Stored data

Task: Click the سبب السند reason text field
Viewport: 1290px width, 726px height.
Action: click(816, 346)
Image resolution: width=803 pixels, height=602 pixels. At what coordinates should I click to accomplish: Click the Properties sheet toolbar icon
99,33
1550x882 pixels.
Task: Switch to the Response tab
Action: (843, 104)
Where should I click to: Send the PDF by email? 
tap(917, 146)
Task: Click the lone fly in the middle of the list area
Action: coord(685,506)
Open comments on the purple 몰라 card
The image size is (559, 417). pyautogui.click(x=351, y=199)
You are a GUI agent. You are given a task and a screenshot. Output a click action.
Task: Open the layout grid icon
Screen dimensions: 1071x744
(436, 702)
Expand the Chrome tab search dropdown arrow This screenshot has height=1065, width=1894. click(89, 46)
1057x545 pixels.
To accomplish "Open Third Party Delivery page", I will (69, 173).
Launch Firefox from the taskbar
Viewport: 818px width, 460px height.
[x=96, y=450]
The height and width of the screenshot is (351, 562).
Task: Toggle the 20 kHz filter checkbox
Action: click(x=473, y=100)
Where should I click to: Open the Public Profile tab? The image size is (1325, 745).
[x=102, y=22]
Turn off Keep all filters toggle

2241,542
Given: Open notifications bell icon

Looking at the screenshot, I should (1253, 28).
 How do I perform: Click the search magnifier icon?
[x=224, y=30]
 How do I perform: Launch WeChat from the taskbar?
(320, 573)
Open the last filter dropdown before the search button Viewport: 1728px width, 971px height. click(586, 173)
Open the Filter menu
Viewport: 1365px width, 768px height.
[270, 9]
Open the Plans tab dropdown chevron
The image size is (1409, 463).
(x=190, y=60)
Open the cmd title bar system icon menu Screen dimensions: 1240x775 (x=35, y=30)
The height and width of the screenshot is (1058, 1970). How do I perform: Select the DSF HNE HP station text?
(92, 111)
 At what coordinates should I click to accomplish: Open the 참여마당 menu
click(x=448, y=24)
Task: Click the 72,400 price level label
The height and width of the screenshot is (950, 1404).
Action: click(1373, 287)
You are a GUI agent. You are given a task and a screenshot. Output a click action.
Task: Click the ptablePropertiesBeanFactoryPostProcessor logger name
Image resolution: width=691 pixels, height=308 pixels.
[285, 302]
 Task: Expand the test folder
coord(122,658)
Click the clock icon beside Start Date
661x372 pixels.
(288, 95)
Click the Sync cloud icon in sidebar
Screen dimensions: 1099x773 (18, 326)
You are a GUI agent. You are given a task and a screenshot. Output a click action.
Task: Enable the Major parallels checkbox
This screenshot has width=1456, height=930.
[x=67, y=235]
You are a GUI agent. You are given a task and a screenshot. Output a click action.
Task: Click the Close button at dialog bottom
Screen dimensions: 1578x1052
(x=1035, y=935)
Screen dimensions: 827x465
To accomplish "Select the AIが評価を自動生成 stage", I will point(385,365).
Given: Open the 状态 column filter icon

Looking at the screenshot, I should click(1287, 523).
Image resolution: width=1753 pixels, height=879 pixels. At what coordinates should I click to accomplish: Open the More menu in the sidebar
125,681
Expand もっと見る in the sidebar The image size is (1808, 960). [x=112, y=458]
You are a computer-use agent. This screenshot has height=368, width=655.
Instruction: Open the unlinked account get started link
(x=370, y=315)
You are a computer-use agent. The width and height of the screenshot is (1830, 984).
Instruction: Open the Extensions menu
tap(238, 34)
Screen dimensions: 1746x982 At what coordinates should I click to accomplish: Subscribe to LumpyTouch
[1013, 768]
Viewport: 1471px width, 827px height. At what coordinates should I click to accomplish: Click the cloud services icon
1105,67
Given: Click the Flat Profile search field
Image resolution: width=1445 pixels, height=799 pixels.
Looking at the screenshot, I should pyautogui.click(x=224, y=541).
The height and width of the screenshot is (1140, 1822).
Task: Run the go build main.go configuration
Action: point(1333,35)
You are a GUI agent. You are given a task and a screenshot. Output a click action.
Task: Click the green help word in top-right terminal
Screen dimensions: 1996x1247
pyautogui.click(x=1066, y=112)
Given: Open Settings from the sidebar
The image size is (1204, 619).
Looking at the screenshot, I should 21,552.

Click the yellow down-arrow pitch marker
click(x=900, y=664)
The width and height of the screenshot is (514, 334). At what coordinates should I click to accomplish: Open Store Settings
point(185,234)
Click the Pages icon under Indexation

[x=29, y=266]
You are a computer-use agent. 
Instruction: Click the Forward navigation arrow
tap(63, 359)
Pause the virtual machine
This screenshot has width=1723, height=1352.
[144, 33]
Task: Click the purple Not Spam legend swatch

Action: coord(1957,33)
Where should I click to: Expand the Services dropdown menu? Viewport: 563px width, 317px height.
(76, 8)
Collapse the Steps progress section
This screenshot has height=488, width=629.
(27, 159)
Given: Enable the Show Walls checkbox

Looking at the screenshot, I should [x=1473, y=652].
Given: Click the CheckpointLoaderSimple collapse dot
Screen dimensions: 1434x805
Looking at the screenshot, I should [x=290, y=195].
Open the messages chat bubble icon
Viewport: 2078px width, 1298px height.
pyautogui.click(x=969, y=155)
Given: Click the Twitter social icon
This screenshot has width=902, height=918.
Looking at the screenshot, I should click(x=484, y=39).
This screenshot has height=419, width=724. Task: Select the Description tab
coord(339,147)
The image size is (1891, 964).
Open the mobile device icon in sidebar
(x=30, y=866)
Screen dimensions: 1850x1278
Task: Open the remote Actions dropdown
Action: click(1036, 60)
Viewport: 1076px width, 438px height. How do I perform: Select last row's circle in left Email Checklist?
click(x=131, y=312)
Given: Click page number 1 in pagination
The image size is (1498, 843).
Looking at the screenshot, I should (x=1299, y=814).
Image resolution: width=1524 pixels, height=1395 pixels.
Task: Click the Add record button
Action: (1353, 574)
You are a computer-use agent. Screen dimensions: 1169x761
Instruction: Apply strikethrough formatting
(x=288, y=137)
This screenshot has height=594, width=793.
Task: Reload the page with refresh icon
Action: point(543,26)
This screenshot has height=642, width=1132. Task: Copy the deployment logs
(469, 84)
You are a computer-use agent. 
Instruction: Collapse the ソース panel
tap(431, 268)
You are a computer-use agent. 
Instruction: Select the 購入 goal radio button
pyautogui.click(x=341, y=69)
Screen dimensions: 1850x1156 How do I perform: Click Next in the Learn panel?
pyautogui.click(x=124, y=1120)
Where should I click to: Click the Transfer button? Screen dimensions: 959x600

Problem to work on.
Make an exact copy of all the lines above.

Task result.
Task: Click the سبب السند reason text field
Viewport: 1290px width, 726px height.
Action: click(816, 346)
Image resolution: width=803 pixels, height=602 pixels. At what coordinates should I click to accomplish: Click the Properties sheet toolbar icon
99,33
1550x882 pixels.
Task: Switch to the Response tab
Action: (843, 104)
Where should I click to: Send the PDF by email? 
tap(917, 146)
Task: Click the lone fly in the middle of the list area
Action: coord(685,506)
Open comments on the purple 몰라 card
The image size is (559, 417). pyautogui.click(x=351, y=199)
You are a GUI agent. You are given a task and a screenshot. Output a click action.
Task: Open the layout grid icon
Screen dimensions: 1071x744
(436, 702)
Expand the Chrome tab search dropdown arrow This screenshot has height=1065, width=1894. click(89, 46)
1057x545 pixels.
To accomplish "Open Third Party Delivery page", I will (69, 173).
Launch Firefox from the taskbar
Viewport: 818px width, 460px height.
[x=96, y=450]
The height and width of the screenshot is (351, 562).
Task: Toggle the 20 kHz filter checkbox
Action: click(x=473, y=100)
Where should I click to: Open the Public Profile tab? The image size is (1325, 745).
[x=102, y=22]
Turn off Keep all filters toggle

2241,542
Given: Open notifications bell icon

Looking at the screenshot, I should (1253, 28).
 How do I perform: Click the search magnifier icon?
[x=224, y=30]
 How do I perform: Launch WeChat from the taskbar?
(320, 573)
Open the last filter dropdown before the search button Viewport: 1728px width, 971px height. click(586, 173)
Open the Filter menu
Viewport: 1365px width, 768px height.
[270, 9]
Open the Plans tab dropdown chevron
The image size is (1409, 463).
(x=190, y=60)
Open the cmd title bar system icon menu Screen dimensions: 1240x775 (x=35, y=30)
The height and width of the screenshot is (1058, 1970). How do I perform: Select the DSF HNE HP station text?
(92, 111)
 At what coordinates should I click to accomplish: Open the 참여마당 menu
click(x=448, y=24)
Task: Click the 72,400 price level label
The height and width of the screenshot is (950, 1404).
Action: click(1373, 287)
You are a GUI agent. You are given a task and a screenshot. Output a click action.
Task: Click the ptablePropertiesBeanFactoryPostProcessor logger name
Image resolution: width=691 pixels, height=308 pixels.
[285, 302]
 Task: Expand the test folder
coord(122,658)
Click the clock icon beside Start Date
661x372 pixels.
(288, 95)
Click the Sync cloud icon in sidebar
Screen dimensions: 1099x773 (18, 326)
You are a GUI agent. You are given a task and a screenshot. Output a click action.
Task: Enable the Major parallels checkbox
This screenshot has width=1456, height=930.
[x=67, y=235]
You are a GUI agent. You are given a task and a screenshot. Output a click action.
Task: Click the Close button at dialog bottom
Screen dimensions: 1578x1052
(x=1035, y=935)
Screen dimensions: 827x465
To accomplish "Select the AIが評価を自動生成 stage", I will point(385,365).
Given: Open the 状态 column filter icon

Looking at the screenshot, I should click(1287, 523).
Image resolution: width=1753 pixels, height=879 pixels. At what coordinates should I click to accomplish: Open the More menu in the sidebar
125,681
Expand もっと見る in the sidebar The image size is (1808, 960). [x=112, y=458]
You are a computer-use agent. This screenshot has height=368, width=655.
Instruction: Open the unlinked account get started link
(x=370, y=315)
You are a computer-use agent. The width and height of the screenshot is (1830, 984).
Instruction: Open the Extensions menu
tap(238, 34)
Screen dimensions: 1746x982 At what coordinates should I click to accomplish: Subscribe to LumpyTouch
[1013, 768]
Viewport: 1471px width, 827px height. At what coordinates should I click to accomplish: Click the cloud services icon
1105,67
Given: Click the Flat Profile search field
Image resolution: width=1445 pixels, height=799 pixels.
Looking at the screenshot, I should pyautogui.click(x=224, y=541).
The height and width of the screenshot is (1140, 1822).
Task: Run the go build main.go configuration
Action: point(1333,35)
You are a GUI agent. You are given a task and a screenshot. Output a click action.
Task: Click the green help word in top-right terminal
Screen dimensions: 1996x1247
pyautogui.click(x=1066, y=112)
Given: Open Settings from the sidebar
The image size is (1204, 619).
Looking at the screenshot, I should 21,552.

Click the yellow down-arrow pitch marker
click(x=900, y=664)
The width and height of the screenshot is (514, 334). At what coordinates should I click to accomplish: Open Store Settings
point(185,234)
Click the Pages icon under Indexation

[x=29, y=266]
You are a computer-use agent. 
Instruction: Click the Forward navigation arrow
tap(63, 359)
Pause the virtual machine
This screenshot has width=1723, height=1352.
[144, 33]
Task: Click the purple Not Spam legend swatch

Action: coord(1957,33)
Where should I click to: Expand the Services dropdown menu? Viewport: 563px width, 317px height.
(76, 8)
Collapse the Steps progress section
This screenshot has height=488, width=629.
(27, 159)
Given: Enable the Show Walls checkbox

Looking at the screenshot, I should [x=1473, y=652].
Given: Click the CheckpointLoaderSimple collapse dot
Screen dimensions: 1434x805
Looking at the screenshot, I should [x=290, y=195].
Open the messages chat bubble icon
Viewport: 2078px width, 1298px height.
pyautogui.click(x=969, y=155)
Given: Click the Twitter social icon
This screenshot has width=902, height=918.
Looking at the screenshot, I should click(x=484, y=39).
This screenshot has height=419, width=724. Task: Select the Description tab
coord(339,147)
The image size is (1891, 964).
Open the mobile device icon in sidebar
(x=30, y=866)
Screen dimensions: 1850x1278
Task: Open the remote Actions dropdown
Action: click(1036, 60)
Viewport: 1076px width, 438px height. How do I perform: Select last row's circle in left Email Checklist?
click(x=131, y=312)
Given: Click page number 1 in pagination
The image size is (1498, 843).
Looking at the screenshot, I should (x=1299, y=814).
Image resolution: width=1524 pixels, height=1395 pixels.
Task: Click the Add record button
Action: (1353, 574)
You are a computer-use agent. Screen dimensions: 1169x761
Instruction: Apply strikethrough formatting
(x=288, y=137)
This screenshot has height=594, width=793.
Task: Reload the page with refresh icon
Action: point(543,26)
This screenshot has height=642, width=1132. Task: Copy the deployment logs
(469, 84)
You are a computer-use agent. 
Instruction: Collapse the ソース panel
tap(431, 268)
You are a computer-use agent. 
Instruction: Select the 購入 goal radio button
pyautogui.click(x=341, y=69)
Screen dimensions: 1850x1156 How do I perform: Click Next in the Learn panel?
pyautogui.click(x=124, y=1120)
Where should I click to: Click the Transfer button? Screen dimensions: 959x600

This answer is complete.